Il fallait bien que ça arrive : après s’être frottée au mannequinat, au théâtre, à la musique, avoir prêté son image à Olivier Assayas, Christophe Honoré ou encore Nan Goldin, Joana Preiss passe derrière la caméra. À l’origine de Sibérie, il y a un couple, celui qu’elle forme (ou formait) avec Bruno Dumont, un voyage en transsibérien et deux caméras DV. À l’arrivée, une suite de séquences plus ou moins intimes, plus ou moins spontanées, qui manque cruellement de cohérence.
La mise en film de l’intime est un exercice périlleux, dont la réussite ou non s’apprécie toujours de façon particulièrement subjective. La transformation d’une réalité quotidienne et personnelle en forme capable de résonner avec la vie émotionnelle du spectateur relève d’une alchimie délicate, aux lois mystérieuses. Pour réussir cette alchimie, Joana Preiss partait avec un handicap : pour autant que l’on puisse en juger par les images sélectionnées dans le montage final, la matière première qu’elle a rapportée de Sibérie n’était pas très riche. Il semble qu’il ne se soit pas passé grand-chose au cours de ce voyage, tant au niveau du vécu qu’au niveau de la production d’images. Le couple reste de bout en bout bloqué dans une même situation, à peu de choses près : on doute des sentiments de l’autre, on attaque certains pans de sa personnalité, on refuse les reproches. Les nombreuses conversations entre Joana et Bruno qui ponctuent Sibérie tournent à vide dès le départ et sont assez pénibles à écouter. Elles ressemblent à des exercices rhétoriques plus qu’à de réels actes de communication. Mis à part cela, Joana et Bruno mangent, boivent et lors de leurs escales, fréquentent les discothèques et les épiceries de nuit. Le caractère très ordinaire de tout cela n’aurait pas été dérangeant si les images exprimaient d’elles-mêmes quelque chose de la relation entre ces deux personnages, des sentiments qui les lient et éventuellement de leur expérience du voyage. C’est le cas de quelques plans où l’on sent véritablement derrière la caméra le désir de regarder l’autre et de le mettre dans l’image. Mais ces moments restent trop sporadiques. L’image ne se présente que très rarement comme saisie de la présence charnelle de l’autre. C’était prévisible étant donné le choix de la caméra DV, particulièrement inadaptée au rendu des peaux et de la lumière.

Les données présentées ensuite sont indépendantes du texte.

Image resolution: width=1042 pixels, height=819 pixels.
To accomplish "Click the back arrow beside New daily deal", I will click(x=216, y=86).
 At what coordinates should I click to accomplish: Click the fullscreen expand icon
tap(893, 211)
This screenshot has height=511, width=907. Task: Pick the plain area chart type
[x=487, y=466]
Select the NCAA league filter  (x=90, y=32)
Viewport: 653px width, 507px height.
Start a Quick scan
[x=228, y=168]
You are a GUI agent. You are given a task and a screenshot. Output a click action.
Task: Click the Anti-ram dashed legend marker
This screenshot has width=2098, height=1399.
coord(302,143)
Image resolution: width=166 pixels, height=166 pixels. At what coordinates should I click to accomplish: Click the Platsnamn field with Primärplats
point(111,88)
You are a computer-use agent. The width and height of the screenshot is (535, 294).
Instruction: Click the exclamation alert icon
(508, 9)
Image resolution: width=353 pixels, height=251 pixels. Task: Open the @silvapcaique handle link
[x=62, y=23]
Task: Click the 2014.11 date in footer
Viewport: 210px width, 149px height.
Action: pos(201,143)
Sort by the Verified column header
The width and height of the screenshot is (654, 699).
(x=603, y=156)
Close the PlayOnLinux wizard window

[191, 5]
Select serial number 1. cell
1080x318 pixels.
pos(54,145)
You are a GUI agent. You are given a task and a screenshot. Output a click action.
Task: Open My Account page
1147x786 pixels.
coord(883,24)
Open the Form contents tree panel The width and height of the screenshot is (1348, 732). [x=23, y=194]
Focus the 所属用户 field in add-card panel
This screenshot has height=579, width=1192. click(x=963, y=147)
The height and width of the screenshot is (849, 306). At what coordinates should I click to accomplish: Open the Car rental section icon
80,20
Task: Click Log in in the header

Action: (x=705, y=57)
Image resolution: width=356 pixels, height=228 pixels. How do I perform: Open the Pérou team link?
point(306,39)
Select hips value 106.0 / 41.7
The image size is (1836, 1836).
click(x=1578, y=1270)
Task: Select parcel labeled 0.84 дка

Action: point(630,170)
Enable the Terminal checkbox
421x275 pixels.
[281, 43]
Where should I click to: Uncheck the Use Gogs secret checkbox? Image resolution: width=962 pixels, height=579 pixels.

Plate et granuleuse, l’image DV joue plutôt le rôle de commentaire constant de l’acte d’énonciation. Elle ouvre la voie vers un autre film possible : un film qui prendrait son projet même comme sujet. Sur ce registre également Sibérie joue par moments. Lors de leurs conversations, par exemple, les deux filmeurs mettent généralement en place un dispositif de champ-contrechamp à la saveur très fictionnelle, qui met en exergue la mise en scène de leur relation. La thématique de la représentation est également très présente dans les dialogues. La question de savoir quelle part de lui-même chacun accepte de laisser filmer, notamment, est fréquemment évoquée, au milieu de propos plus quelconques sur le cinéma en général. On regrette que Joana Preiss n’ait pas plus radicalement emprunté cette voie. Il y avait matière à fiction dans l’histoire de cette actrice qui décide de faire un film avec un cinéaste qu’elle admire, parce qu’elle a envie de se voir dans ses images. Lorsque cela finit par arriver, elle est déçue, effrayée presque, par le regard qu’il porte sur elle.
Sibérie est plus qu’un banal journal de voyage, il témoigne d’un certain sens de la mise en scène. Mais les efforts de Joana Preiss pour transfigurer le réel restent embryonnaires. Trop soumis à la réalité du voyage, le film ne cesse de perdre consistance faute d’adopter une direction narrative et formelle précise. De quelque façon que l’on choisisse de l’aborder, c’est inévitablement le remplissage qui domine.